» Provided records
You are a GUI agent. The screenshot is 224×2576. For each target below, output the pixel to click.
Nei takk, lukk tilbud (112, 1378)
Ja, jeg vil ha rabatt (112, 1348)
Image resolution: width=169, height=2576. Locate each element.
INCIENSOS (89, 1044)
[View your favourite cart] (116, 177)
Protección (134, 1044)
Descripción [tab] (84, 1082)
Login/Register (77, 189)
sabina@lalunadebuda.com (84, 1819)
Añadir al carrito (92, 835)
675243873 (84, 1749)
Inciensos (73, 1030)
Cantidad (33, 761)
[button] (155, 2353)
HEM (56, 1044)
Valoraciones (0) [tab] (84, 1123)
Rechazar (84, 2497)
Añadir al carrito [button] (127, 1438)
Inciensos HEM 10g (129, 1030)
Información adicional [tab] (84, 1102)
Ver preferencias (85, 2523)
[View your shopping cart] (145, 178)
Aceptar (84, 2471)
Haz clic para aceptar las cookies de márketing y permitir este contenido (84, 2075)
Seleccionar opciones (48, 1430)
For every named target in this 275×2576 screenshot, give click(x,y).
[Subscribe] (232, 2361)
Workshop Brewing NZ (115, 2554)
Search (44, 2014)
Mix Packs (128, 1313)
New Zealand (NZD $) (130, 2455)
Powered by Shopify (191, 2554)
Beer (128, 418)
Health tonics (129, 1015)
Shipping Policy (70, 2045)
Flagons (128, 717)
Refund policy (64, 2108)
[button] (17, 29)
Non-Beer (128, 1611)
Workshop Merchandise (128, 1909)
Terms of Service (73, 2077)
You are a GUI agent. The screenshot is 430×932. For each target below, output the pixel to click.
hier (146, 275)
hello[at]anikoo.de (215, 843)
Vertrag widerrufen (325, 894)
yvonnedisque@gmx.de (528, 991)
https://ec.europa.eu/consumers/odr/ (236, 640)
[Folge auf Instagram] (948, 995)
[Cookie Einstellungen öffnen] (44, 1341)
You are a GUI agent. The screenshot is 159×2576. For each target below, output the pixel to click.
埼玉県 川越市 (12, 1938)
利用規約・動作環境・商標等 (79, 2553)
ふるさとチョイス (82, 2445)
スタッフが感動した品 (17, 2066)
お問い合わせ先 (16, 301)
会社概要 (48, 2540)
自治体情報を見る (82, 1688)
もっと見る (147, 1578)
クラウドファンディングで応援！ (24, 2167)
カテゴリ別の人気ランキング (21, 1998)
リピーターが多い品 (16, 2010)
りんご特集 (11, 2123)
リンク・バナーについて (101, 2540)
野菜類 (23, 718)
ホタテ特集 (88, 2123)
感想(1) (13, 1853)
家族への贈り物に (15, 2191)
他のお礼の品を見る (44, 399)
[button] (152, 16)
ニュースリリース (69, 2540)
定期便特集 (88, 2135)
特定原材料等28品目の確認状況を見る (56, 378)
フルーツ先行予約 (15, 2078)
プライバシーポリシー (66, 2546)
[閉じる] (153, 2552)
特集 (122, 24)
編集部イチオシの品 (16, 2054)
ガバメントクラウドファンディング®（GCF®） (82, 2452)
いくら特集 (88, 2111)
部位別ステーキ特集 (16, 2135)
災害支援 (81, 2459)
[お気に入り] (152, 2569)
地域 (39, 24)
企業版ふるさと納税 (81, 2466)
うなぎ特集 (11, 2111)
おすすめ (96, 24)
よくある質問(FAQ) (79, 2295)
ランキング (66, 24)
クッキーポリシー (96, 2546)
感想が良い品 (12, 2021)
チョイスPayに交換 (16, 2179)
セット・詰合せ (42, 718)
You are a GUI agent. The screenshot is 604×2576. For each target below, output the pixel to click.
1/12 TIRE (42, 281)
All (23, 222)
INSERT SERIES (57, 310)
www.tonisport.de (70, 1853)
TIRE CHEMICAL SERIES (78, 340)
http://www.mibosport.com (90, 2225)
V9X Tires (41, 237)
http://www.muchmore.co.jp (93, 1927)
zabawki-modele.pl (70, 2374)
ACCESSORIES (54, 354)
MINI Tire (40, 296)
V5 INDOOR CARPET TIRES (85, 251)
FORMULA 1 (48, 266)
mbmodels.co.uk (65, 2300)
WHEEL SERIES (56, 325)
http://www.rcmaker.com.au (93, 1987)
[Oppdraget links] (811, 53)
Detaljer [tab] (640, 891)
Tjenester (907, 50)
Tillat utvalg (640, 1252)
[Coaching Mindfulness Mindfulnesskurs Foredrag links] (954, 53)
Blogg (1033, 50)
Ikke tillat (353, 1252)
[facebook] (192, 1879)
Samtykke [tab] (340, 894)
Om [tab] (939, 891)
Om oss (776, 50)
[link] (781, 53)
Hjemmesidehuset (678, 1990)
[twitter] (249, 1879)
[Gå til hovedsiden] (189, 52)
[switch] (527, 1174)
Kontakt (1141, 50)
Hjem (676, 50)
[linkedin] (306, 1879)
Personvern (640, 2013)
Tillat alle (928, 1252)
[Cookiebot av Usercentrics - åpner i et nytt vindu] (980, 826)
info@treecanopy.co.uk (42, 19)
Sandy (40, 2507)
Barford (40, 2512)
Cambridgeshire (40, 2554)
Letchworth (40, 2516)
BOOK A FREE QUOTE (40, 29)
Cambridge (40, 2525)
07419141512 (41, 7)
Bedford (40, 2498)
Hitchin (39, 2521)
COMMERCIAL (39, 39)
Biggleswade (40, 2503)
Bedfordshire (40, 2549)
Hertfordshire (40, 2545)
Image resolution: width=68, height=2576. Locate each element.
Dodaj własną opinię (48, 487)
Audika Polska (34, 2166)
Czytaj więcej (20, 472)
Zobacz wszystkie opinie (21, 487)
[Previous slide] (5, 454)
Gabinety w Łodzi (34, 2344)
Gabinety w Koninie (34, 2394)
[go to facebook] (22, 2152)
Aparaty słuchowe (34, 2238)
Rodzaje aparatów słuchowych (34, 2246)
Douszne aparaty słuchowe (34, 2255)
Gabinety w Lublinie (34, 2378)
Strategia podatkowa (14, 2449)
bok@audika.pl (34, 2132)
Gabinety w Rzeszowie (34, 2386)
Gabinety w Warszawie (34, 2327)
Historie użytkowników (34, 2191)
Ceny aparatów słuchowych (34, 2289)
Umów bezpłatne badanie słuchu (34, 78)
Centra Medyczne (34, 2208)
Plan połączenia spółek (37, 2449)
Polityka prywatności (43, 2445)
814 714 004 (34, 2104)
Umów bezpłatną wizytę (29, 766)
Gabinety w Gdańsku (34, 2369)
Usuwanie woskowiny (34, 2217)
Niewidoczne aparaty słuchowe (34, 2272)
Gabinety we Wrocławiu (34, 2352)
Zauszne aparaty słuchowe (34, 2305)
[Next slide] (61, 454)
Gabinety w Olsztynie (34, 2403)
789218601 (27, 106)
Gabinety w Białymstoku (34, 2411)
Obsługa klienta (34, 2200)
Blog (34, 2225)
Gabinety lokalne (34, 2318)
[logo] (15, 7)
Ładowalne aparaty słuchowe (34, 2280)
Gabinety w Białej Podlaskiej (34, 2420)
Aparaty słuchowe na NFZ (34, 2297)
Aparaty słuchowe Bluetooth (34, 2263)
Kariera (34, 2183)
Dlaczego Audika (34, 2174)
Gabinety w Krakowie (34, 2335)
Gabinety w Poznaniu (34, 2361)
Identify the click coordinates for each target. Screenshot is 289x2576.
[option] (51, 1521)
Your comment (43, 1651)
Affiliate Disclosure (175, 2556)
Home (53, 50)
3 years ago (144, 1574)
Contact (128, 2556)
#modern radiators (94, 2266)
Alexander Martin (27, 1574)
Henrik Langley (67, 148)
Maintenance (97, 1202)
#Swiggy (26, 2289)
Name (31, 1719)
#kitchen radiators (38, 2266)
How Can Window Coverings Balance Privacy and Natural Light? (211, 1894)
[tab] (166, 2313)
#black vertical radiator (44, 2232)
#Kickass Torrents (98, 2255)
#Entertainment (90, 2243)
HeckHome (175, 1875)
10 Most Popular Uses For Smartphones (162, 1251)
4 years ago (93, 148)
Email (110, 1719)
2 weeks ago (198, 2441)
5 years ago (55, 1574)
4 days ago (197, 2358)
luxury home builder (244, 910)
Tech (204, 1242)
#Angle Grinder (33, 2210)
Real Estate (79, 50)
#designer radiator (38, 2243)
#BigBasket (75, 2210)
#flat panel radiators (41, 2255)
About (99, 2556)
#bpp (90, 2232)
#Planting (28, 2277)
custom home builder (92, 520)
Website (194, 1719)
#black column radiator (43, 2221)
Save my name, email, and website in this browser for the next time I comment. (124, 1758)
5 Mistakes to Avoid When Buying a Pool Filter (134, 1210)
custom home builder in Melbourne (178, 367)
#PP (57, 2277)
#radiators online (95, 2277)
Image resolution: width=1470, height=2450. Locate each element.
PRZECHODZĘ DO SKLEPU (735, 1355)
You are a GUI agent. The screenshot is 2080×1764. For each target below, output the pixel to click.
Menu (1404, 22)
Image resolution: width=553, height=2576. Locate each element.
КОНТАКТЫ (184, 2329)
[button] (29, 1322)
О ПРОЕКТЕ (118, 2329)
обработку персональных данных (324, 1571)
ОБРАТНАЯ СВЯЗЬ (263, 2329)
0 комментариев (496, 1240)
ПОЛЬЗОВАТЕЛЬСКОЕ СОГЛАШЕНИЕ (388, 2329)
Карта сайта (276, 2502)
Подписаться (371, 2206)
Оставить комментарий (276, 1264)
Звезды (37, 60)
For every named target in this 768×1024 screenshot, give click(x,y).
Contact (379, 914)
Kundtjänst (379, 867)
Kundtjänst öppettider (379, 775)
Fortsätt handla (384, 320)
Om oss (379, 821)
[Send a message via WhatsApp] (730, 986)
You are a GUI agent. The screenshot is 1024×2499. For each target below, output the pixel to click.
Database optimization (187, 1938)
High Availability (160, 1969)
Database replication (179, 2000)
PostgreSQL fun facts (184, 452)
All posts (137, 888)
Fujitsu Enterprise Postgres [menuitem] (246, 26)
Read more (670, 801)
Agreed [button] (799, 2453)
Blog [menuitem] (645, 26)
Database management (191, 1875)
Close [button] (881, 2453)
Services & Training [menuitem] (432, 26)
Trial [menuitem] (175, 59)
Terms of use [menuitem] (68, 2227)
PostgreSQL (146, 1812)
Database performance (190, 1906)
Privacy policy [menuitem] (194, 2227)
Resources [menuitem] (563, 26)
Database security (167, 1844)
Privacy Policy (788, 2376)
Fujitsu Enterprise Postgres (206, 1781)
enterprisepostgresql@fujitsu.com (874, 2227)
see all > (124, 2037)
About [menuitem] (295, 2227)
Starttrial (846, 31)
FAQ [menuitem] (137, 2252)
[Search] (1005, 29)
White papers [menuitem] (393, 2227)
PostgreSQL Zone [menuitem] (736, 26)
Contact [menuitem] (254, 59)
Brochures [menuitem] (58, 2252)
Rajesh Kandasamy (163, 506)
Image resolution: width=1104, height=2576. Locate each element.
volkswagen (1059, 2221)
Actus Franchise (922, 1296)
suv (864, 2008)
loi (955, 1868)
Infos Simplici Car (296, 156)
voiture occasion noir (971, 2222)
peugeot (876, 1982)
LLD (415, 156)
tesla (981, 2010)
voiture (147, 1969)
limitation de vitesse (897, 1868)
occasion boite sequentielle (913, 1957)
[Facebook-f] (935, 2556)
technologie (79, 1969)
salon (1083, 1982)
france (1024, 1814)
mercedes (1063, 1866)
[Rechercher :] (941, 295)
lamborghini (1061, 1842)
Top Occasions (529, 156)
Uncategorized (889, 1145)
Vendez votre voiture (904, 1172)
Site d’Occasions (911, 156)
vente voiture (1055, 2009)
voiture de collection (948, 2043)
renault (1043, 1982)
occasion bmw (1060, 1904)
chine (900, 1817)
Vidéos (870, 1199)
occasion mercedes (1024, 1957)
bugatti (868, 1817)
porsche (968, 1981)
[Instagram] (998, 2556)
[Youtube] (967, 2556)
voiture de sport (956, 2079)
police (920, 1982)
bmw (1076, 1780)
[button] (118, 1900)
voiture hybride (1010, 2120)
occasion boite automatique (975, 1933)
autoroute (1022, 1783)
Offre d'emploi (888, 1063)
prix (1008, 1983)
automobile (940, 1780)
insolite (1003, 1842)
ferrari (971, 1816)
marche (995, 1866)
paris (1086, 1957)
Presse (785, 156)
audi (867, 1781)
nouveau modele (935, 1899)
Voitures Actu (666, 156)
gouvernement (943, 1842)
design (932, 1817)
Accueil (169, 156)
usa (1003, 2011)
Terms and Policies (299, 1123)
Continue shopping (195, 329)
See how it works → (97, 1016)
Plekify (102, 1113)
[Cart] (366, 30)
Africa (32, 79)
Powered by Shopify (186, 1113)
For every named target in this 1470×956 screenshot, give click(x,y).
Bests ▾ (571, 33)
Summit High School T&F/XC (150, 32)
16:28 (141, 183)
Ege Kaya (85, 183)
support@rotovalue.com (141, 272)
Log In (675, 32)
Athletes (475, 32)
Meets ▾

» The task
Reproduce exactly the lines above from the line with "Ładowalne aparaty słuchowe (34, 2280)" to the line with "#black vertical radiator (44, 2232)", including both, and add nothing.

» Response
Ładowalne aparaty słuchowe (34, 2280)
Gabinety w Białej Podlaskiej (34, 2420)
Aparaty słuchowe na NFZ (34, 2297)
Aparaty słuchowe Bluetooth (34, 2263)
Kariera (34, 2183)
Dlaczego Audika (34, 2174)
Gabinety w Krakowie (34, 2335)
Gabinety w Poznaniu (34, 2361)
Identify the click coordinates for each target. Screenshot is 289x2576.
[option] (51, 1521)
Your comment (43, 1651)
Affiliate Disclosure (175, 2556)
Home (53, 50)
3 years ago (144, 1574)
Contact (128, 2556)
#modern radiators (94, 2266)
Alexander Martin (27, 1574)
Henrik Langley (67, 148)
Maintenance (97, 1202)
#Swiggy (26, 2289)
Name (31, 1719)
#kitchen radiators (38, 2266)
How Can Window Coverings Balance Privacy and Natural Light? (211, 1894)
[tab] (166, 2313)
#black vertical radiator (44, 2232)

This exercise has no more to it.